Brennan Linsley, Associated Press
Sister Loraine Marie Maguire, of Little Sisters of the Poor, speaks to members of the media after attending a hearing in the 10th U.S. Circuit Court of Appeals, in Denver, Colo., Monday, Dec. 8, 2014. Faith-based organizations that object to covering birth control in their employee health plans argued in federal appeals court that the government hasn't gone far enough to ensure they don't have to violate their beliefs. The new HHS rule grants easier access to religious exemptions for the contraception mandate.

Issues surrounding the First Amendment are becoming dangerously politicized. This needs to change.

The protections associated with freedom of speech, press and religious liberty are lodestar guarantors of sovereignty.

They protect minority perspectives, because in a democratic republic the majority usually rules and — without robust safeguards — can be inclined to run roughshod over unpopular perspectives. The Founders wisely put in place protections against majority excess. One never knows, after all, when they will end up in the minority.

From hostility toward religious freedom and the Fourth Estate to a growing unease with controversial speech, there is a sense among some that speech or religious belief is permissible as long as it aligns with one’s perspective. Students and others now protest — sometimes violently — when a controversial conservative speaker shows up on a college campus. Others decry players peacefully kneeling on NFL sidelines.

Americans seem increasingly quick to dismiss or silence those with differing, often minority-held, perspectives. Permitting a diverse religious and political dialogue to flourish, however, strengthens a culture that upholds laws and guarantees that minority perspectives, including religious objectors and protesters, can be a part of the conversation without fear of government reprisal. After all, it was partially England’s inability to properly assimilate dissent that turned a colonial protest into a revolution. The issue with politicizing fundamental rights is how it takes us further way from providing the fairness for all that the Bill of Rights is uniquely fashioned to protect.

Meanwhile, President Donald Trump's rhetoric has sometimes threatened the status of a vibrant free press. Recently, for example, after disagreeing with a report from the network NBC, he tweeted “With all of the Fake News coming out of NBC and the Networks, at what point is it appropriate to challenge their License? Bad for country!” And yet, despite tweets against the fourth estate, the administration's recent decision to provide some relief to religious objectors to Obamacare’s contraceptive mandate deserves praise by those who value First Amendment freedoms, especially the freedom of religion.

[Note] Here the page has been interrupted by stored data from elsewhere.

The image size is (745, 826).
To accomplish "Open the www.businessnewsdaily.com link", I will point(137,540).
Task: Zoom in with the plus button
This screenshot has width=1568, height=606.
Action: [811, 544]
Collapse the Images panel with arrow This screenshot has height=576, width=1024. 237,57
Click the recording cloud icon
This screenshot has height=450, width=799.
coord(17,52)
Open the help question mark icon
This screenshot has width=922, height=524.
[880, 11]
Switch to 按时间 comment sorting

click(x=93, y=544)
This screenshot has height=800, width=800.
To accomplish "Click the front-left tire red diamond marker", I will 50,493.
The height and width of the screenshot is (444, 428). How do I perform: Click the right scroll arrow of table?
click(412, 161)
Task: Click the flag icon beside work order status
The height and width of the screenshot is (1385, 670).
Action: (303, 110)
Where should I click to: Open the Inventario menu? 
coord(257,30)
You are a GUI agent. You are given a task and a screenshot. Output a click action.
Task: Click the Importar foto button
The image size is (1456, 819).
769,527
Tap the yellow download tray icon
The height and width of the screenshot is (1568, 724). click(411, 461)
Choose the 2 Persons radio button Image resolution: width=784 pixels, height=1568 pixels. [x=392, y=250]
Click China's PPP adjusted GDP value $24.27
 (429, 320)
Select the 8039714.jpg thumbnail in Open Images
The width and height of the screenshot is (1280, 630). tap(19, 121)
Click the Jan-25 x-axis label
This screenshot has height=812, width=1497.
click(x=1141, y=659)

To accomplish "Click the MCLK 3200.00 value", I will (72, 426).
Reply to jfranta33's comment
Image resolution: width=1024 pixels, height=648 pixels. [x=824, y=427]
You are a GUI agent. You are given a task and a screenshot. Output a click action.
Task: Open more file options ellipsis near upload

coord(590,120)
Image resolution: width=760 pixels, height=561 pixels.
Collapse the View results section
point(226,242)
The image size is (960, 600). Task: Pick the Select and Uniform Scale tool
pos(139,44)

Last week, The U.S. Department of Health and Human Services changed its rules for how it will implement the Affordable Care Act’s contraceptive mandate. In addition to churches, the new rules now exempt religiously based nonprofit employers — including groups such as the Little Sisters of the Poor — from complying with aspects of the Obamacare contraceptive mandate. Little Sisters of the Poor, for example, said that fulfilling the mandate violated their religious views, which are rooted in Catholic teachings about protecting unborn life.

With the new rules, the Trump administration has struck the “common-sense balance that religious organizations have sought for the past six years,” according to Hannah C. Smith, a senior counsel at the organization Becket — Religious Liberty for All.

Faith-based groups receive exemptions so they’re not pushed to violate their sincerely held beliefs, but the contraceptive mandate still remains in place as part of the Affordable Care Act. This aligns with the spirit of the Religious Freedom Restoration Act, which states, in general “government shall not substantially burden a person’s exercise of religion." Currently, there is a case before the Supreme Court that deals with a religious baker’s objection to creating a cake for a wedding that violates his sincerely held religious beliefs. Lower courts have ruled that the baker’s actions ran afoul of anti-discrimination ordinances that protect the LGBT community.

Protecting rights and speech can be achieved by adopting a vision of true fairness. First Amendment protections and anti-discrimination laws must not become partisan fodder. People of diverse political persuasion can find common ground that allows all to thrive in an environment of mutual respect. This is easier when such issues do not become part of heated political rhetoric. The new HHS rules concerning the Obamacare contraceptive mandate are a fine example of striking the right kind of balance.